Our Big Beautiful Red Ink
The White House’s July 4 victory lap over the One Big Beautiful Bill Act (OBBBA) had barely subsided before two members of the House of Representatives rushed to repeal a little-noticed provision.
The Senate added it during final deliberations, limiting the gambling losses taxpayers can deduct from their income to 90%.
Introduced by Rep. Dina Titus, D-Nevada, the “Fair Bet Act” aims to reinstate the original 100% allowable deduction of gambling losses. If left untouched, the 90% limit will apply in 2026. Texas Rep. Troy Nehls became the first Republican to cosponsor the legislation.
As Newsweek’s story outlined, the deduction limit means that if a gambler loses $10,000 during a trip to Las Vegas (or any nearby casino or online operation) and wins back $10,000 on a later visit, they would still be liable for taxes on $1,000.
In a statement, Nehls noted the House version of the bill contained a 100% deduction, but the Senate reduced it to 90%, “creating an overly punitive tax on gambling. This provision is unfair…”
Bigger Concerns
As German philosopher Friedrich Nietzsche once said, “The devil is in the details.”
While I suspect many people feel like me (“Tough luck, folks”), I am more concerned about the collective red ink expected during the next decade under OBBBA.
This story in Reuters noted that the bill:
- Raised the nation’s debt limit by another $5 trillion, which is only slightly less than our total debt at the turn of the century. That is alarming.
- Reduce tax revenues by $4.5 trillion.
- Add $3.4 trillion to the national debt.
“BlackRock warned … that foreign buyers were already souring on American debt,” reported David Barbuscia. “There was a real risk that demand for the $500 billion in debt the U.S. issues every week will fall even more and push borrowing costs even higher.

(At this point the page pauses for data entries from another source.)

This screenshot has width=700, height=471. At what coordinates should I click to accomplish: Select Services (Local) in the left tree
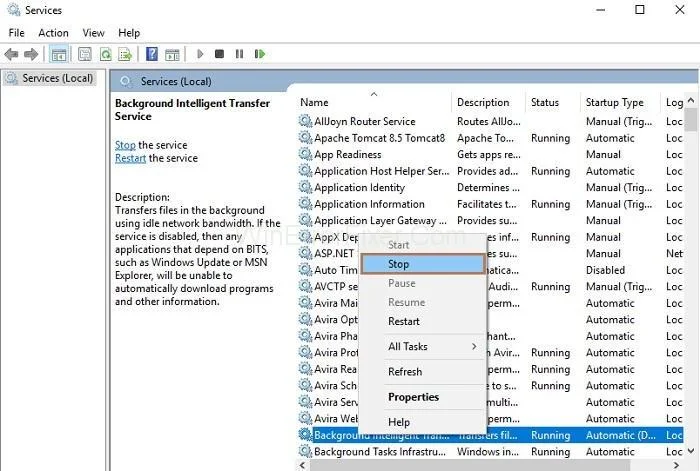click(x=57, y=78)
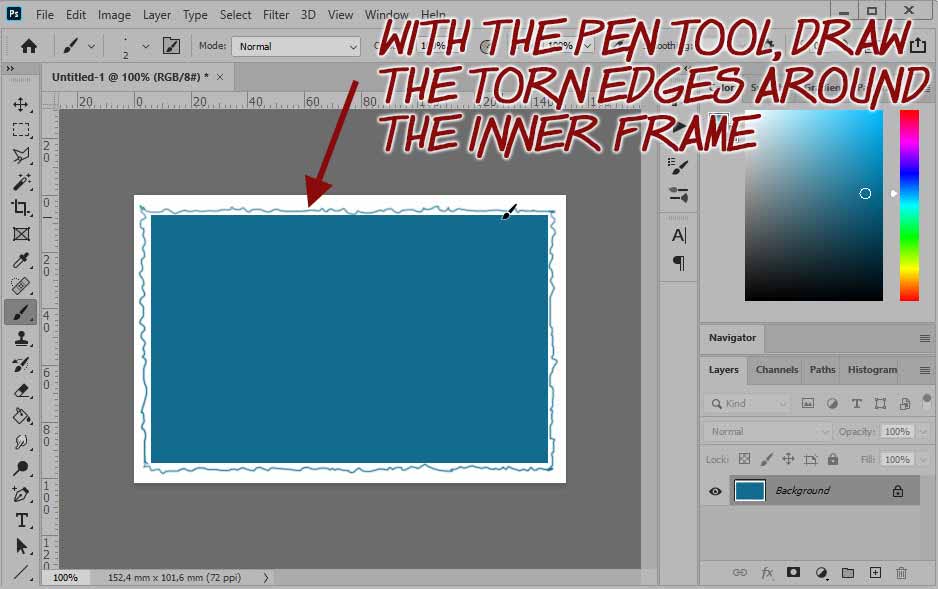
Task: Click the Background layer thumbnail
Action: pyautogui.click(x=749, y=491)
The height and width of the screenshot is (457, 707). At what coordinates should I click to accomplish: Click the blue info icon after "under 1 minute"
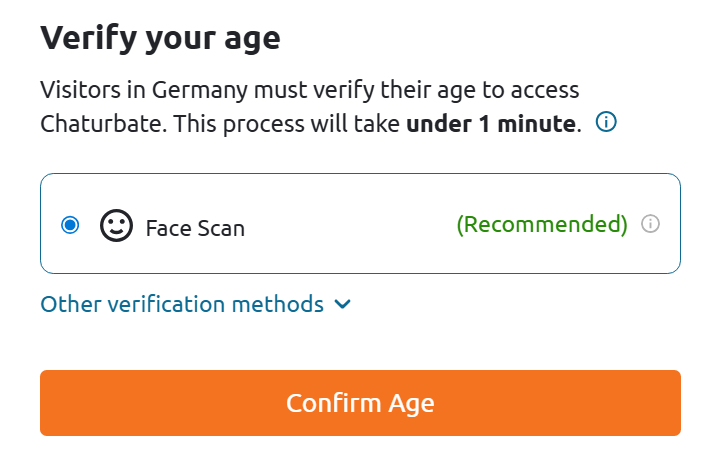606,123
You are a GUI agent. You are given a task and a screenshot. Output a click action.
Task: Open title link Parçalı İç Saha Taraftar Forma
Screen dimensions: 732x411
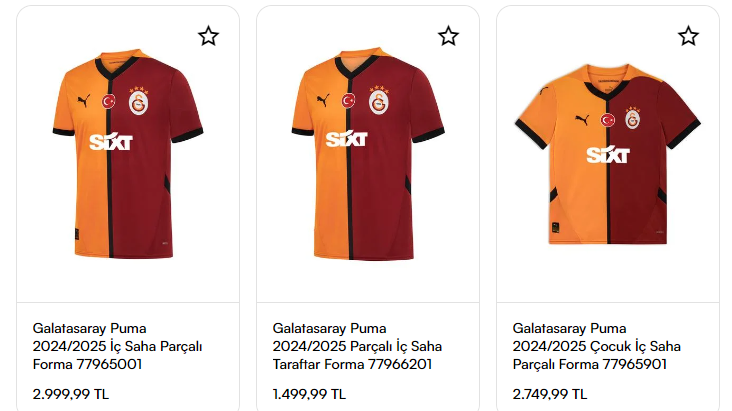coord(357,346)
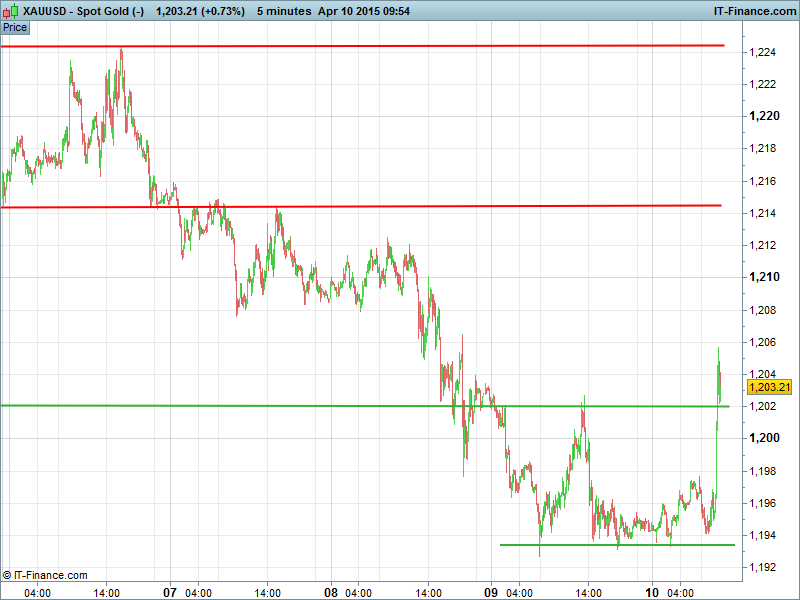Viewport: 800px width, 600px height.
Task: Click the yellow 1,203.21 current price tag
Action: [769, 387]
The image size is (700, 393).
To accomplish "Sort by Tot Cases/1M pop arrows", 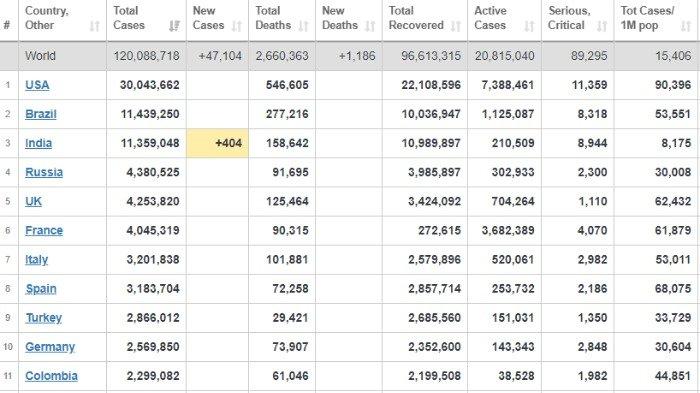I will pyautogui.click(x=686, y=26).
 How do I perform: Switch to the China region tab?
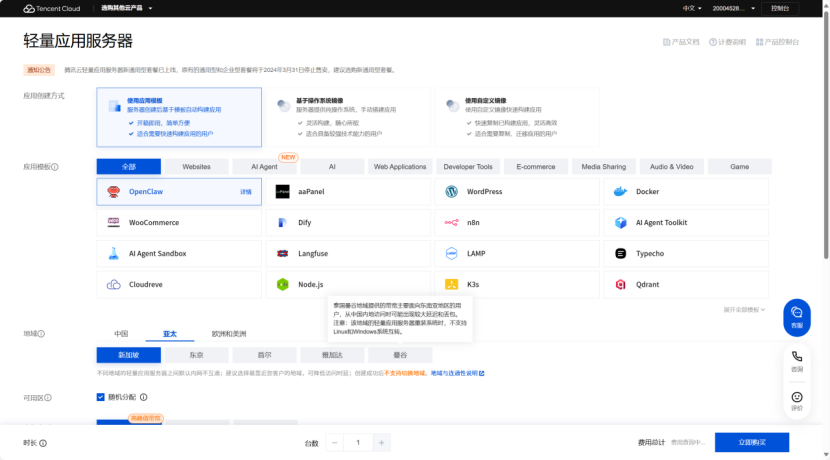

“‘We’ve been highlighting the precarious position of the U.S. government’s indebtedness for some time now, and, if left unchecked, we view debt as the single greatest risk to the ‘special status’ of the U.S. in financial markets,’ BlackRock’s investment managers said in a note.”
Passing Out Money
Another concern I have with OBBBA is its exclusion of some taxes on tips and overtime pay, allowing deductions for interest on new car loans, and increased exemptions for federal estate and gift taxes.
Lest I sound like Ebenezer Scrooge, I’m not opposed to people getting tax breaks. What I am concerned about is the overriding question every one of our representatives should ask themselves: Can our country afford this?
As I look at our ever-increasing red ink, no matter which political party is in charge of the White House and/or Congress, the answer would seem to be a resounding, “No!”
Take, for example, the Yale Budget Lab estimate that excluding tips from payroll taxes could decrease revenues dedicated to Social Security and Medicare by $88 billion by 2035.
In the process, that could accelerate the projected depletion of the Social Security Trust Fund. Once forecast for 2035, the latest estimates are reducing that to 2033.
This at the very time our country should be examining ways to shore up the Trust Fund. Such as raising the amount subject to taxes, a slight rate increase, or another retirement age hike. (The latter only makes sense when life expectancy far exceeds the average when the system began.)
For years, Social Security has issued warnings about the system having to cut benefits by around 25%. I wonder whether Congress will dither long enough to ensure that actually happens.